> _TASK STATEMENT_
Return, unchanged, the lines of the items below from the line with "Increase score with the up arrow" through the end of the items.

> _RECORDS TO USE_
+++

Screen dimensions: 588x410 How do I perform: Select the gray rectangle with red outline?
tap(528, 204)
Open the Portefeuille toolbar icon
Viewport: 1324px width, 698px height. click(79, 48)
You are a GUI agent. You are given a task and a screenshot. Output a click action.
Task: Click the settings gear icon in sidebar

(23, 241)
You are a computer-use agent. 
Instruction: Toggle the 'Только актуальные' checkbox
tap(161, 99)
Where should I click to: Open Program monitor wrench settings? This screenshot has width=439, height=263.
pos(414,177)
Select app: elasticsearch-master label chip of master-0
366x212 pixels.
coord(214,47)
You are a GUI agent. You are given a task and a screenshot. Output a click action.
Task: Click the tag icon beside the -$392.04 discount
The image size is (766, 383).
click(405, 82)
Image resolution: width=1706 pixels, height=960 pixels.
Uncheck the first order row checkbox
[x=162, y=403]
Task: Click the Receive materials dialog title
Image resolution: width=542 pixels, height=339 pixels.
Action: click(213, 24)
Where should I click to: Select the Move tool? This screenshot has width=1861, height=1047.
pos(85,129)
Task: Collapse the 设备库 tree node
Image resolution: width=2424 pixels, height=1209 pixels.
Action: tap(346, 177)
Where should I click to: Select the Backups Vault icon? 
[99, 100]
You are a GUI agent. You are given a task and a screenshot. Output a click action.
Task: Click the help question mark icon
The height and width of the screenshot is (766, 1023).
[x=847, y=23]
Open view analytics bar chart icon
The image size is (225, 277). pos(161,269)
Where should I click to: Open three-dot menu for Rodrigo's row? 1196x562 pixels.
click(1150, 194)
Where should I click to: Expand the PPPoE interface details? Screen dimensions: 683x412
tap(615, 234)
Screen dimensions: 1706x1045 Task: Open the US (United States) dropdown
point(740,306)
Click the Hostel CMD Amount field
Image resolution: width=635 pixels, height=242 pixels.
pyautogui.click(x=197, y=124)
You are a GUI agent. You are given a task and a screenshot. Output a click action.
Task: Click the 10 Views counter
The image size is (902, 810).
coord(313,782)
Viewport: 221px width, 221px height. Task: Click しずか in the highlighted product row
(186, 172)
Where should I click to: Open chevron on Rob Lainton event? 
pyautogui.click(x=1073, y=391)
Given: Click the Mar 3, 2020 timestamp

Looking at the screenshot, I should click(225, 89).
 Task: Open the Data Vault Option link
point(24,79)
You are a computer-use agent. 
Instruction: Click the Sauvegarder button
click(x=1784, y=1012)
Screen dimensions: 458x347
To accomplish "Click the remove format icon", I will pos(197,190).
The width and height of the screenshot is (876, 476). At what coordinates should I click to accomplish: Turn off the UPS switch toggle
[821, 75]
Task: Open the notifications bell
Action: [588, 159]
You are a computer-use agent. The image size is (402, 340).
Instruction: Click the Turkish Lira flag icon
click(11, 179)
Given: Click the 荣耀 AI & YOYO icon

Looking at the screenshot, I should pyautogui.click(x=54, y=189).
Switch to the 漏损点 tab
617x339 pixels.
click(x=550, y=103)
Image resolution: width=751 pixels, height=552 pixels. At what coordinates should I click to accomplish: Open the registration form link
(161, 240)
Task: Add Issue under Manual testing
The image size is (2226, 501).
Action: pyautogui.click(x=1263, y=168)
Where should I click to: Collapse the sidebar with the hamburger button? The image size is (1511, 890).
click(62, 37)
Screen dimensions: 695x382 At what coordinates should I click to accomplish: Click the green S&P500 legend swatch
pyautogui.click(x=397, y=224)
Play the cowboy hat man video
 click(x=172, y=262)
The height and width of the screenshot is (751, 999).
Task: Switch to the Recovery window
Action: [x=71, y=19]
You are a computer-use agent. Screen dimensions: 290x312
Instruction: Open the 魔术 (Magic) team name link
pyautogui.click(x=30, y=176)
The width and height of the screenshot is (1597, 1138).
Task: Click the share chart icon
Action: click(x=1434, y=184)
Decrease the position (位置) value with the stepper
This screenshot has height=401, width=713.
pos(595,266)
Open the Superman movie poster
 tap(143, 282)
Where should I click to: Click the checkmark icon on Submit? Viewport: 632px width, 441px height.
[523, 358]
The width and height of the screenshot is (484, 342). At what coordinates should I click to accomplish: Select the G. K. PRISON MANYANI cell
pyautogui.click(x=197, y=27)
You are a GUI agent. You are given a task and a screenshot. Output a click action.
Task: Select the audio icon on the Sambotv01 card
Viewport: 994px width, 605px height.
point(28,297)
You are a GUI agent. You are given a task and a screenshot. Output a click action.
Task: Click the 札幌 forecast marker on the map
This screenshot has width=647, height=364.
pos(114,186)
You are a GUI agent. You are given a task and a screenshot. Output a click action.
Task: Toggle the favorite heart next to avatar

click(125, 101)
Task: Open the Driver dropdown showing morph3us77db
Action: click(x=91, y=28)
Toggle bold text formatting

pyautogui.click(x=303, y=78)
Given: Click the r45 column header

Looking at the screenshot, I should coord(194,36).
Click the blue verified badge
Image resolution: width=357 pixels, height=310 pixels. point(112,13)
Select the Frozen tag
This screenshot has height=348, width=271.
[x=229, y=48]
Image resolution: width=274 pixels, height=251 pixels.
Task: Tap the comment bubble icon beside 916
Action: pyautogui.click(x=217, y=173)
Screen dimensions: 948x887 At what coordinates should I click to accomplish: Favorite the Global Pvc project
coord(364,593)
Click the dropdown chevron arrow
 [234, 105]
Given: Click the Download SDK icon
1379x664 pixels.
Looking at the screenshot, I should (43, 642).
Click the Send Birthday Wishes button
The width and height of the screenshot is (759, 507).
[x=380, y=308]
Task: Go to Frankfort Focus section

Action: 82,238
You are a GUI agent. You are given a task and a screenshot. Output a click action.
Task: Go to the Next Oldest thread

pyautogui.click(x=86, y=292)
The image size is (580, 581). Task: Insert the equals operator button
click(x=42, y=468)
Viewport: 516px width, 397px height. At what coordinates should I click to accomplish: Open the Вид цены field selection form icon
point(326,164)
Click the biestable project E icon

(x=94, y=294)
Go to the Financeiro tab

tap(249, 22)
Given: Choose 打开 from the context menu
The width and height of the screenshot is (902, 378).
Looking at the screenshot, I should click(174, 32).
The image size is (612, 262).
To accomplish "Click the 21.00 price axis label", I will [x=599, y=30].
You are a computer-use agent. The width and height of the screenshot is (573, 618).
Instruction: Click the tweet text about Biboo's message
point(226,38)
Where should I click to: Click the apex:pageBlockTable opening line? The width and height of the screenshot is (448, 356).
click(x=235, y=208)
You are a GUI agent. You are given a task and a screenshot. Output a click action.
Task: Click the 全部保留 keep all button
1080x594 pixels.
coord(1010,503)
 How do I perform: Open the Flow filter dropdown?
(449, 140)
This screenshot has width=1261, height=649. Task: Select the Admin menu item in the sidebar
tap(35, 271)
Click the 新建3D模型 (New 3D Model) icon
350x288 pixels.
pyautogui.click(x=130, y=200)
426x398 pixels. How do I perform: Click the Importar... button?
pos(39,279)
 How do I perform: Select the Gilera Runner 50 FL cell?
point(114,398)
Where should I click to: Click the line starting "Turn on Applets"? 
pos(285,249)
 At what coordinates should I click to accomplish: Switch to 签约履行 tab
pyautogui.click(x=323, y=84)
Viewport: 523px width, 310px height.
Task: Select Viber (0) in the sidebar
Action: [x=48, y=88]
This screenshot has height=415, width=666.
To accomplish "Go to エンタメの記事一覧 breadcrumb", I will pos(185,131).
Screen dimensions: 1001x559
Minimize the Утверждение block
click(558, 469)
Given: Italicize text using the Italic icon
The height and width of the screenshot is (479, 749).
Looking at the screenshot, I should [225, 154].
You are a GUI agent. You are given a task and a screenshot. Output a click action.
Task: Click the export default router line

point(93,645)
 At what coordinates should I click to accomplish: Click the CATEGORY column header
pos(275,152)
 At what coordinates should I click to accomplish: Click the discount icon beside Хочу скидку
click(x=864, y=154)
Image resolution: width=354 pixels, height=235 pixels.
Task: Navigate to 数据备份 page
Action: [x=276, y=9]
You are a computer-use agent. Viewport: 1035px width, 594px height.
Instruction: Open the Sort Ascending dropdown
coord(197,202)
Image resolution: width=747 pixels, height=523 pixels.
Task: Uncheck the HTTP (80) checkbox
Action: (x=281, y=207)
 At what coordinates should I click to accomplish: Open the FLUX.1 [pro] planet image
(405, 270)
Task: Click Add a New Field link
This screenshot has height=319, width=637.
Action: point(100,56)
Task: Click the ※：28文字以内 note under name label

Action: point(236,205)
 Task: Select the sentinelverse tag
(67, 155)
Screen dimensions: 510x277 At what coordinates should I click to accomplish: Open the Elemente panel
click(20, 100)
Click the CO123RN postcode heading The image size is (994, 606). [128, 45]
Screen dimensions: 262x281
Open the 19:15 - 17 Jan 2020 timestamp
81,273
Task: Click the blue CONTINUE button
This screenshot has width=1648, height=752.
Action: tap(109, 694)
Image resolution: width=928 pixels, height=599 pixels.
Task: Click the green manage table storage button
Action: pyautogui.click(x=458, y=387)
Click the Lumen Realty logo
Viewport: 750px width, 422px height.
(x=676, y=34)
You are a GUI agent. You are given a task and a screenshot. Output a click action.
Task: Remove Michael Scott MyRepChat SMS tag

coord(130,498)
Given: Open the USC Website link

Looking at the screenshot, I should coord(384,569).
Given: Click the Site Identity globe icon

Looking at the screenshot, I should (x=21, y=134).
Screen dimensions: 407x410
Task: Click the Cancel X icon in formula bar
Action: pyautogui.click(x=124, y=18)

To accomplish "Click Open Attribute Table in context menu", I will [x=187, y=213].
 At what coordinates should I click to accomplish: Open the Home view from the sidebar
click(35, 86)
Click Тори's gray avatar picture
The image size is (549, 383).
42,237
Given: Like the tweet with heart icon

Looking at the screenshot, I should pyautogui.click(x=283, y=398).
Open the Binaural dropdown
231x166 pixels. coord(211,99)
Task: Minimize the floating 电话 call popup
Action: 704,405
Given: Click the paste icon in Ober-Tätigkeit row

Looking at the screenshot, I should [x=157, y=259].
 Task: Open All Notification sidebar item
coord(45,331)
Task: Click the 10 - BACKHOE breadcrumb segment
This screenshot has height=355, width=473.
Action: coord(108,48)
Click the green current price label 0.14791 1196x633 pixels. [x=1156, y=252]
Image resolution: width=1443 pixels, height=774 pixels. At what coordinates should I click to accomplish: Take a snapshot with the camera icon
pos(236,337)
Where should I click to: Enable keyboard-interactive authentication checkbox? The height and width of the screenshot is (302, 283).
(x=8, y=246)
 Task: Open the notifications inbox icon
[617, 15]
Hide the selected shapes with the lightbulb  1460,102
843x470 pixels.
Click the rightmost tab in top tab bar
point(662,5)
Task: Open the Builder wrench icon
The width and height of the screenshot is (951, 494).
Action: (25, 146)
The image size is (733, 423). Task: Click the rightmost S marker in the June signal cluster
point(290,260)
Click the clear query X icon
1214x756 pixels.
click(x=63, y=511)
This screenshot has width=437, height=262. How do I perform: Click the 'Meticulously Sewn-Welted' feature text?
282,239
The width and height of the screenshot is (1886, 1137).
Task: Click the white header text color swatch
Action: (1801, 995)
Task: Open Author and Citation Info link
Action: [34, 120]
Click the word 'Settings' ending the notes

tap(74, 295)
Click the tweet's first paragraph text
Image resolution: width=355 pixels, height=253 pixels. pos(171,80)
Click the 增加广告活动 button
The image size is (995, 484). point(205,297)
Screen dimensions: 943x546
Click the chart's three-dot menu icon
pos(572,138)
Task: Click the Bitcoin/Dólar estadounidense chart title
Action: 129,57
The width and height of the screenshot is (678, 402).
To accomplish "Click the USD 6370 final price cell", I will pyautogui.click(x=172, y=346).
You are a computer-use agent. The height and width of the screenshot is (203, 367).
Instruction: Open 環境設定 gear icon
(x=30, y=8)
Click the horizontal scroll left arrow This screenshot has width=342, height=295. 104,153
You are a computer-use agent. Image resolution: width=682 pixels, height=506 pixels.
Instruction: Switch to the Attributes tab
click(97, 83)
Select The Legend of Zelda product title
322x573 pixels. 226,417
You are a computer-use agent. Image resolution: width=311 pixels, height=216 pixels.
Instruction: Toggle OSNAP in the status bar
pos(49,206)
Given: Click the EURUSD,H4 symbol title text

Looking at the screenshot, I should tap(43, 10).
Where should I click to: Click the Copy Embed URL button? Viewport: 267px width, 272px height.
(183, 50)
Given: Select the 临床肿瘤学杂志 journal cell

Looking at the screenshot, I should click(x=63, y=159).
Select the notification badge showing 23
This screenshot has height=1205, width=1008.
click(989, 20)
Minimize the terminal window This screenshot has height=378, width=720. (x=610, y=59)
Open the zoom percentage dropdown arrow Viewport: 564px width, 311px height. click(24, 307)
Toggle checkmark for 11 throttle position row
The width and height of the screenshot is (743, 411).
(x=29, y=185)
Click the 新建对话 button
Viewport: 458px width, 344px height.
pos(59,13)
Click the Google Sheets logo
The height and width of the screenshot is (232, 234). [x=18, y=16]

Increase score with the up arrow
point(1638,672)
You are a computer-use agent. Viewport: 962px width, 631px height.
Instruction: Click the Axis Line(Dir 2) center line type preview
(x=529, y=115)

+++

> _TASK ANSWER_
Increase score with the up arrow
point(1638,672)
You are a computer-use agent. Viewport: 962px width, 631px height.
Instruction: Click the Axis Line(Dir 2) center line type preview
(x=529, y=115)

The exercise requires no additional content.